Thursday, January 12, 2017

Watching the Work Sessions

Here is a link to last night's Work Sessions on the budget for 2017-2018 and the SAP Transition Plan for 2017-2018. 

I note that the microphone for Geary/Burke did not appear to work as well as the others so if the sound from them is different, that's why. 

2 comments:

kellie said...

I attended both work sessions and here are a few observations.

The $74M budget gap is largest in institutional memory. It is far larger than the Olschefski "financial crisis" in 2002 that triggered school closures. It is far larger than any of the budget gaps during the recession. It is even larger than the "savings" from rounds of school closures.

It is really important to get a sense of scope and size of this problem. Budget Gaps of this size, cause districts to close schools, regardless of their capacity situation, because it is often the only way to trim that much from the budget.

I have attended budget meetings like this during all of these fiscal crises and this meeting was dramatically different. There are two competing things happening that is creating some odd outcomes.

1) This crisis is predominantly artificial. The recession and the drastic cuts to the education budget and the 2002 accounting problem were very tangible and measurable and people responded with an appropriate mix of outrage and somber rollup-your-sleeves and cut critical services.

This crisis is potentially a crisis of timing. $30M in levy money is in limbo. There is another $20M in the Governors budget for Seattle Schools that is likely. As well as another $12M in COLA money that is the absolute minimum that the legislature will need to add to the budget.

So this means that there is a strong possibility that the entire $74M gap could be restored and therefore there was this sense of "academic exercise" in the room.

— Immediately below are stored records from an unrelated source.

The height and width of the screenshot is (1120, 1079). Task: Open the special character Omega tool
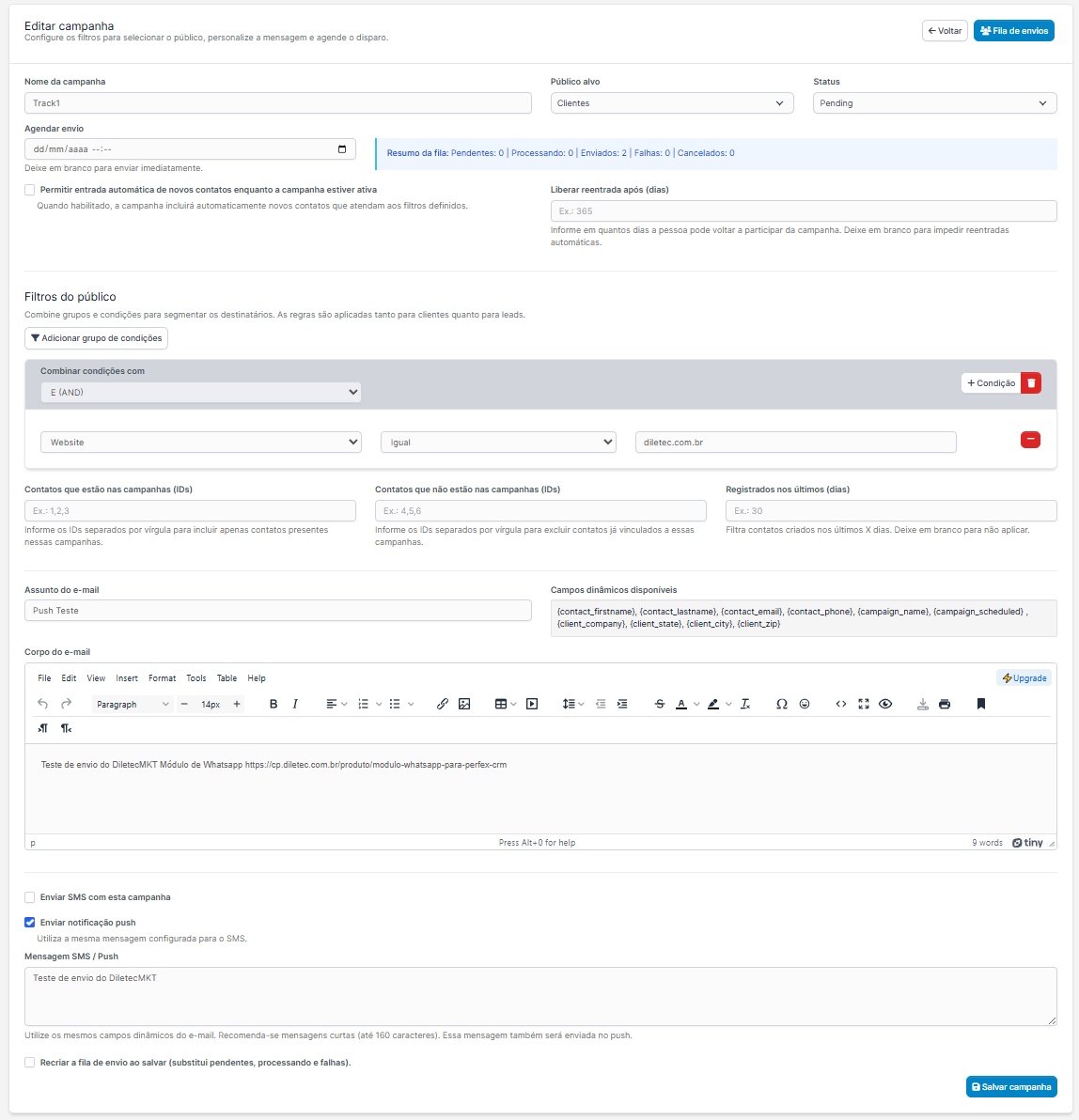point(781,704)
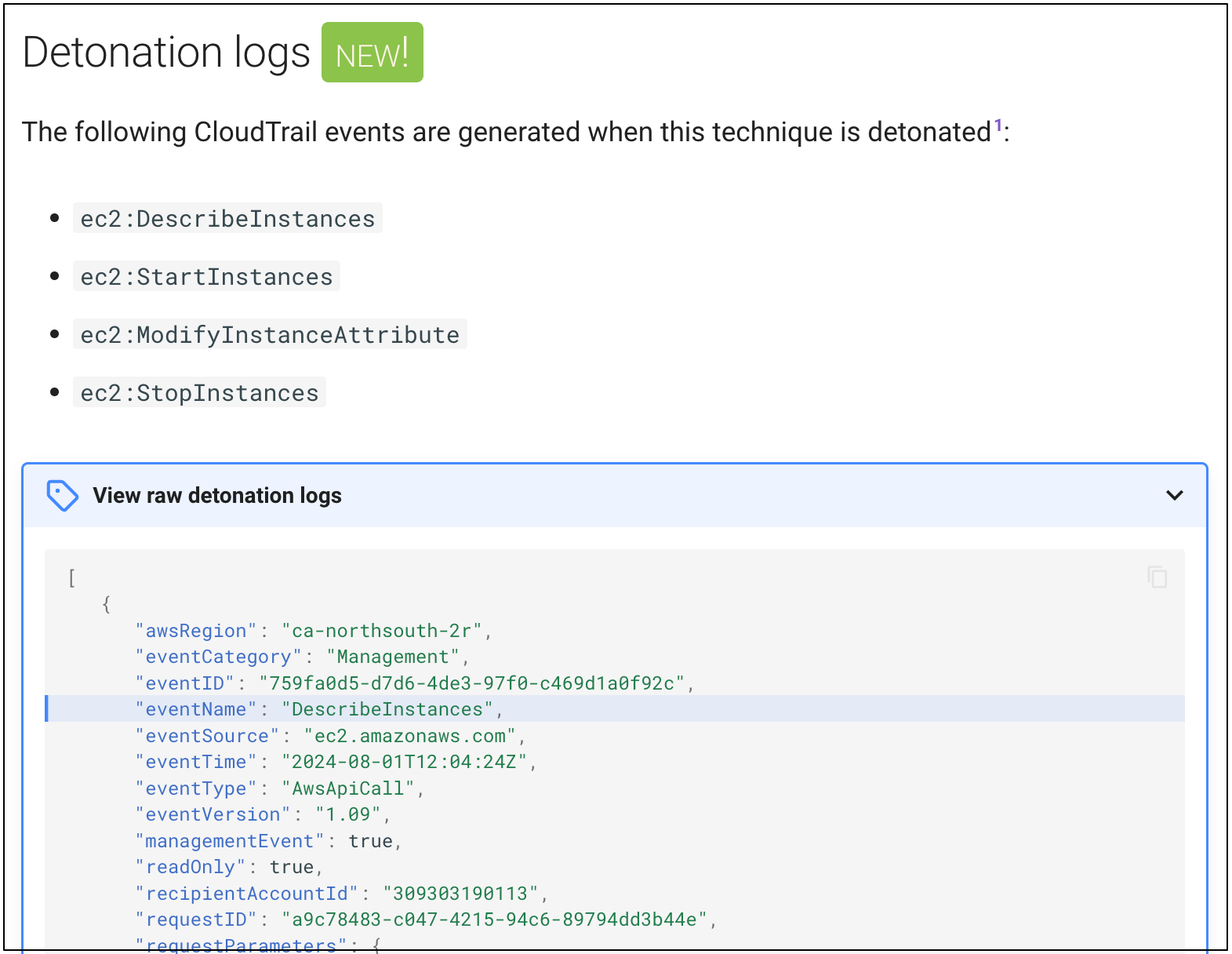The width and height of the screenshot is (1232, 954).
Task: Click the recipientAccountId number 309303190113
Action: [x=460, y=894]
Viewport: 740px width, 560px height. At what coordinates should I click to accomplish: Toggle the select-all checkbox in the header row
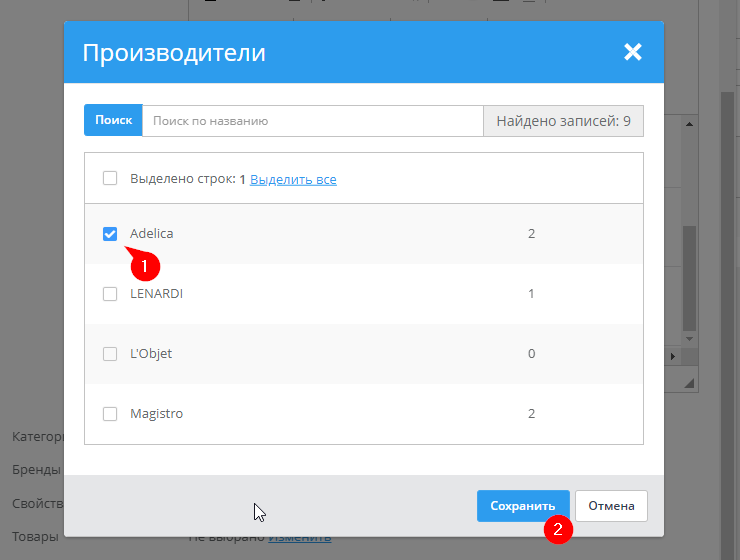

2) This is NOT an academic exercise. There are decisions being made that will have drastic impacts on the 2017 classroom experience.

These impacts will be felt, even if the money is restored. Because WHEN not IF the money is restored will determine the extent of the damage.

I think the cognitive dissonance of "yes, this is a manufactured and artificial crisis" and "yes, we do need to balance the budget in January with what we have" is more than most reasonable people can manage.

kellie said...

Here is a little more detail on why the TIMING matters to the experience in the buildings next year.

Seattle has been experiencing year over year enrollment growth and this trend is expected to continue. This means that every year, we need to employ MORE teachers and building staff than the prior year.

Seattle School has a very young average teacher age right now. This means that we already hire a lot of first year teachers to meet this growth.

We also have unfilled teacher positions every year and unfilled Sub positions every day. This is especially true for Sped, ELL, World Language and Math.

Folks were pretty happy (appropriately so) that the RIFs of front line staff would be mostly handled by "natural attrition" and that there are enough internal jobs remaining that nearly all staff will be "displaced" rather than truly let go.

That is a good thing. However, this skips over that part that we are already struggling to hire qualified teachers and building staff in a good year. There was this general feeling that "when the money is restored, we will start to hire back" that did not really resonate with the reality of just how hard it has been to hire staff in a good year.

In a good year, we lose many of our new staff to surrounding districts who are able to make hiring commitments earlier in the year than SPS and we struggle to get enough bodies to replace attrition, let alone growth.

Both this year and last year, SPS did a national search for Spanish teachers in November and December because of unfilled Spanish teaching positions.

Everyone is confident that MOST of the money will be restored. However, WHEN the money is restored has the greatest impact on teacher retention and hiring. This budget crisis has already done significant damage to our ability to hire for next year, simply by authorizing the RIFs.. The extent of that damage grows the longer this drags on. If it drags on to the point where RIFs are implemented, it typically takes years to repair the damage done to the ability to hire.